Full Disclosure in Biology

The debate over full disclosure in computer security has been going on for the better part of two decades now. The stakes are much higher in biology:

The virus is an H5N1 avian influenza strain that has been genetically altered and is now easily transmissible between ferrets, the animals that most closely mimic the human response to flu. Scientists believe it’s likely that the pathogen, if it emerged in nature or were released, would trigger an influenza pandemic, quite possibly with many millions of deaths.

In a 17th floor office in the same building, virologist Ron Fouchier of Erasmus Medical Center calmly explains why his team created what he says is “probably one of the most dangerous viruses you can make”­and why he wants to publish a paper describing how they did it. Fouchier is also bracing for a media storm. After he talked to ScienceInsider yesterday, he had an appointment with an institutional press officer to chart a communication strategy.

Of course, there’s value to the research:

“These studies are very important,” says biodefense and flu expert Michael Osterholm, director of the Center for Infectious Disease Research and Policy at the University of Minnesota, Twin Cities. The researchers “have the full support of the influenza community,” Osterholm says, because there are potential benefits for public health. For instance, the results show that those downplaying the risks of an H5N1 pandemic should think again, he says.

Knowing the exact mutations that make the virus transmissible also enables scientists to look for them in the field and take more aggressive control measures when one or more show up, adds Fouchier. The study also enables researchers to test whether H5N1 vaccines and antiviral drugs would work against the new strain.

And we know how badly this sort of security works:

Osterholm says he can’t discuss details of the papers because he’s an NSABB member. But he says it should be possible to omit certain key details from controversial papers and make them available to people who really need to know. “We don’t want to give bad guys a road map on how to make bad bugs really bad,” he says.

Posted on November 30, 2011 at 12:28 PM34 Comments

Comments

Glenn Maynard November 30, 2011 12:56 PM

Full disclosure about security bugs lets people fix the bugs, and lets customers choose to avoid software that has critical bugs too often. Full disclosure about the methodology of security attacks (eg. methods for exploiting buffer overflows) allows developers to write software and platforms more resiliant to new types of attacks.

Full disclosure about viruses doesn’t have many of those properties. There are still benefits, but the costs and benefits are clearly different, so don’t assume that the conclusions the computing industry has come to are automatically the correct ones for biology. Maybe in the end they are, but it’s not a given.

dokuhebi November 30, 2011 2:04 PM

Following up on Glenn’s statement, engineering a fix to a software vulnerability is generally a matter of fixing offending code, but biotechnology is not at the point where we can be assured the ability to deploy a security patch to any new virus that’s released.

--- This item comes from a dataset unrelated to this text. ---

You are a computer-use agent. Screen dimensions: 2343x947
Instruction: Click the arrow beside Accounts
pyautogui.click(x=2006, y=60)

Matt Matolcsi November 30, 2011 2:09 PM

Regrettably, I cannot (yet?) patch my immune system or swap it out with a better one. I would support partial disclosure in this case.

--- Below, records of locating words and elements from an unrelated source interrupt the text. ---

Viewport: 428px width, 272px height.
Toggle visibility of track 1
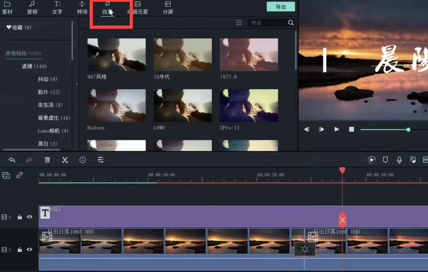pos(29,249)
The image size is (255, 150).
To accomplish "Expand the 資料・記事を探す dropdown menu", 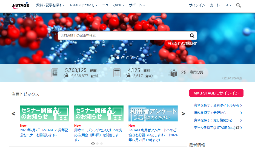I will 50,5.
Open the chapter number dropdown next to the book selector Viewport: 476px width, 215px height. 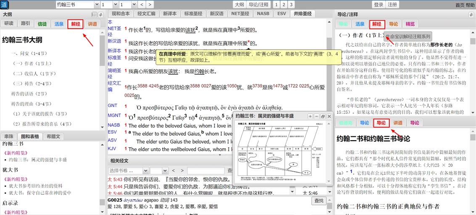(x=109, y=5)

Fred P November 30, 2011 2:13 PM

I’m weakly trained in Biology (roughly the equivalent of a minor, that’s now dated by nearly 20 years). Here’s my rough understanding:

Background:

There are 16 (or more) different types of hemagglutinins (H1-H16) used in influenza viruses. Hemagglutinins are the chemicals that bind the virus to the cell that is being infected. Presently, H1, H2, and H3 are found in human influenzas. Part of the concern about H5N1 is that it’s possible that it could become the first air-transmissible influenza strain using a new type of hemagglutinin in a long time. Because it’s a nearly novel feature in a virus (and hemagglutinins are what the antibodies in our immune systems attack – indeed, they are critical to the virus), our immune systems would not respond as well as they do against other strains of influenza, which means that if H5N1 ever becomes air-transmissable between humans, it could result in a nasty pandemic.

This research:
The objective of research replicating a model version of H5N1 is to figure out both if an air-transmissable version between humans is plausible, and how to defend against such strains. ferret-based research is an extremely good model because it’s close to humans in terms of immune response, infectivity, etc., but also a relatively dangerous model, because it’s close to humans in terms of immune response, infectivity, etc.

So the above is really the question: is the increase in our knowledge about H5N1 (and, for example, possibly making effective vaccines earlier) more valuable than the increased chance of either malicious or accidental release of this same disease, into the wild ferret population (which presumably would eventually get into the human population faster than it otherwise would)?

A lot of the answer to this question depends on the usefulness of early vaccination and the chance of this happening in and of itself. I’m afraid that my epidemiology isn’t up to estimating either of these.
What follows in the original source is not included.